The project objective is to create a class of modular and distributed electromechanical actuators and their power network that will enable robots to be agile, efficient, and capable of reproducing biological motions that today are impossible. Animals have the innate capability to move and maneuver effectively in complex and unstructured environments. Recent advances in bio-inspired robots have conceptualized collaborative robots or "cobots", which will interact with humans in multiple settings. Although state-of-the-art bio-inspired robots have achieved exquisite maneuvers, such systems have yet to closely replicate the grace, fluidity, and agility of their biological counterparts. There is a critical need to re-imagine these robots not only as an embodiment of mechanical linkages and artificial intelligence but also as a complex network of electromechanical actuators. The project aims to emulate a biological spine. A distributed actuator mimicking the spine mechanism will improve mobility, efficiency, and stability of robots in search, rescue, and recovery making them the first line of defense for disaster relief as well as surveillance reconnaissance, inspection, and exploration applications. The proposed research trajectory will catapult hardware advances in these robots to converge with the exploding capability of artificial intelligence and autonomous control, saving human lives and enhancing national security. Further, an active synthetic spine opens up opportunities to design a life-like exoskeleton, arrest spine deformities in children, augment upper-body rehabilitation therapy for stroke patients, perform whole-body robotic teleoperation, and add non-verbal capability in social robots. The integrated education and outreach plan aims to ignite curiosity in K-12 students about electromechanics and power electronics--foundations of our modern civilization--by using robotics as the catalyst.
A spine is fundamental to providing flexibility and balance in animals while allowing efficient locomotion. Construction of a synthetic spine is remarkably different from other standard robotic mechanisms, such as arms and legs, due to the presence of multiple single-joint segments, each with a limited range of motion. The design strategy will take advantage of the limited displacement requirement to increase the actuator's torque-to-weight ratio. Instead of employing conventional electric motors that utilizes shear stress to generate motion, the proposed gearless design will use normal stress. Integrated design of mechanical springs and electromagnetics will enable a customized torque-displacement characteristic to achieve compliance and high efficiency--similar to muscles. Deployment of appropriate control and estimation techniques is proposed to vary output torque and compliance. The design methodology will be validated by constructing a hardware prototype of a synthetic spine. The project plans to construct demonstration kits using research results that connect math and theory to the craft of real-world systems such as robots and automated systems.
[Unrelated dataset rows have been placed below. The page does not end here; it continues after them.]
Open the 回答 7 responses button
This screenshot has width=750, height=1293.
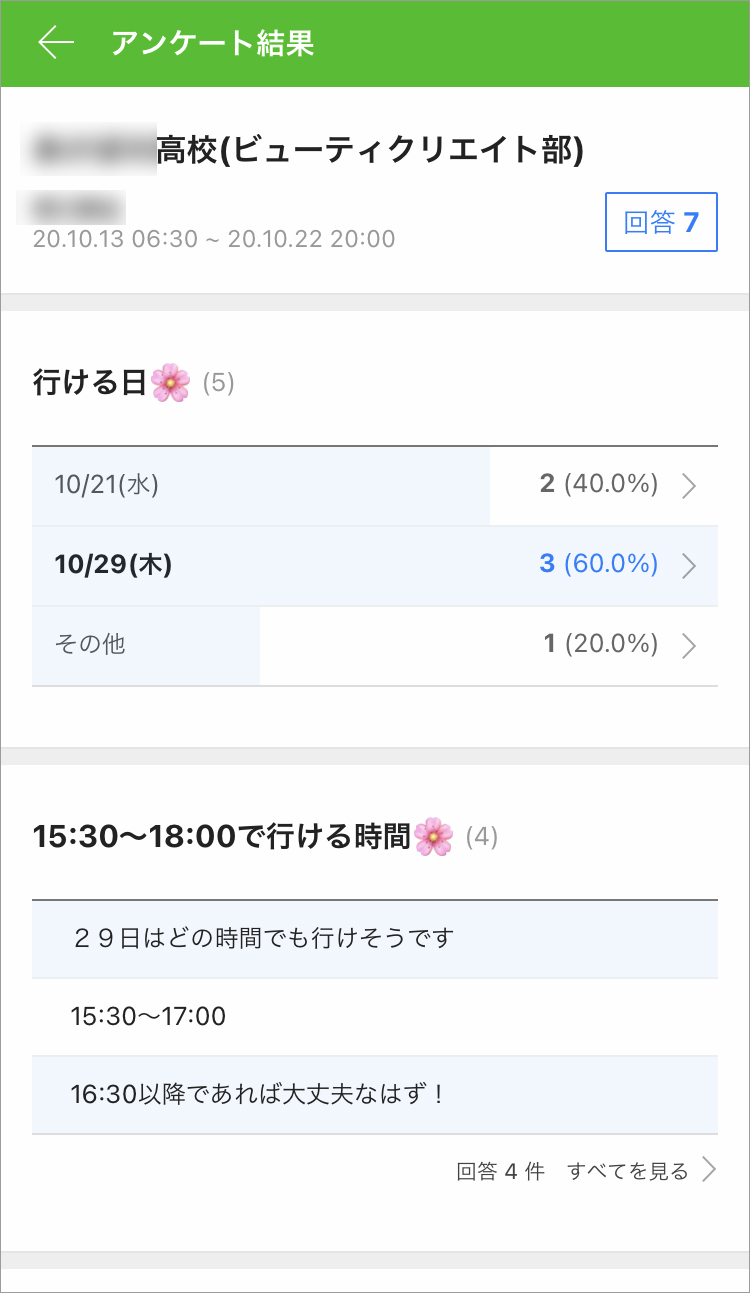pos(661,222)
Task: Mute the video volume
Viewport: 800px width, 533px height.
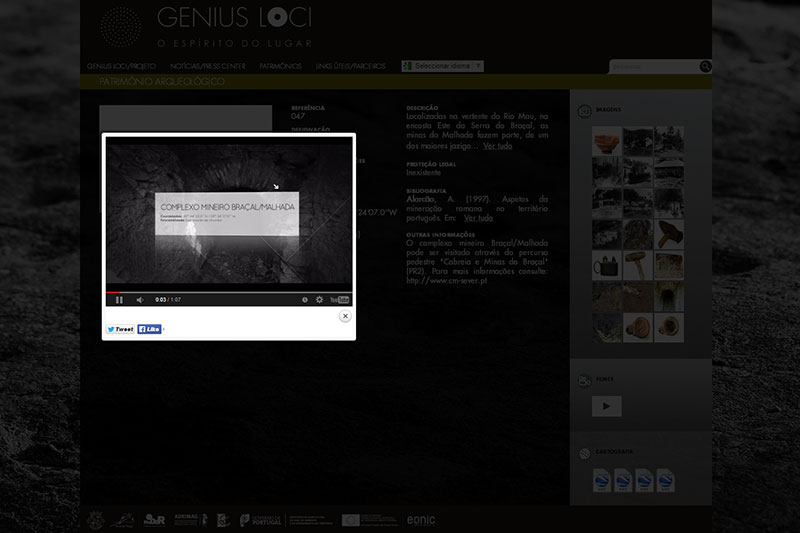Action: (140, 300)
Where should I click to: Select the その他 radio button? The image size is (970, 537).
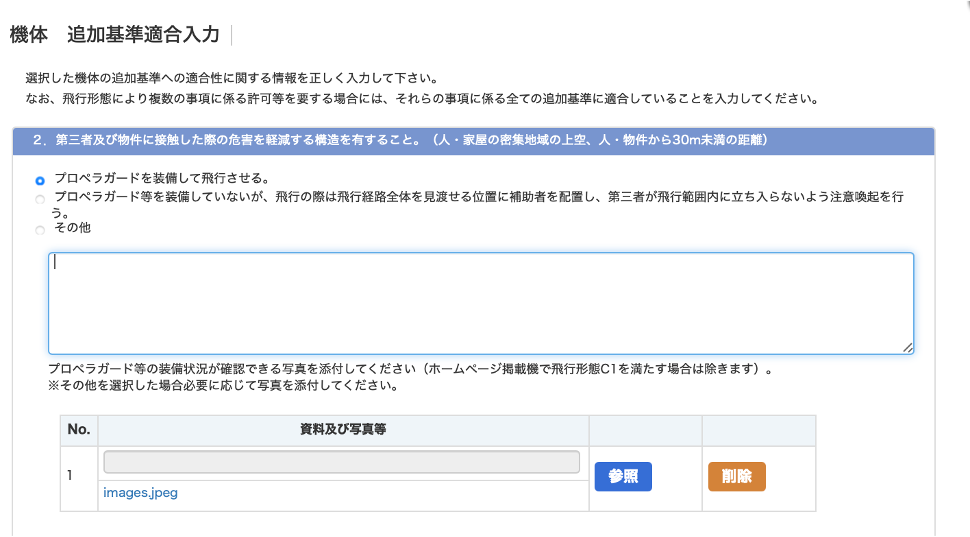point(40,230)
These demo kits will attract and inspire K-12 students, underrepresented groups, and a broader audience about electrical power and energy processing. The demo kits blueprint will also be shared with K-12 educators to help them teach their STEM clubs. In summary, the proposed framework is the basis to build a multi-disciplinary understanding of distributed actuators and their power network in robots and automated systems and to advance the robotics workforce through educational pathways.
This award reflects NSF's statutory mission and has been deemed worthy of support through evaluation using the Foundation's intellectual merit and broader impacts review criteria.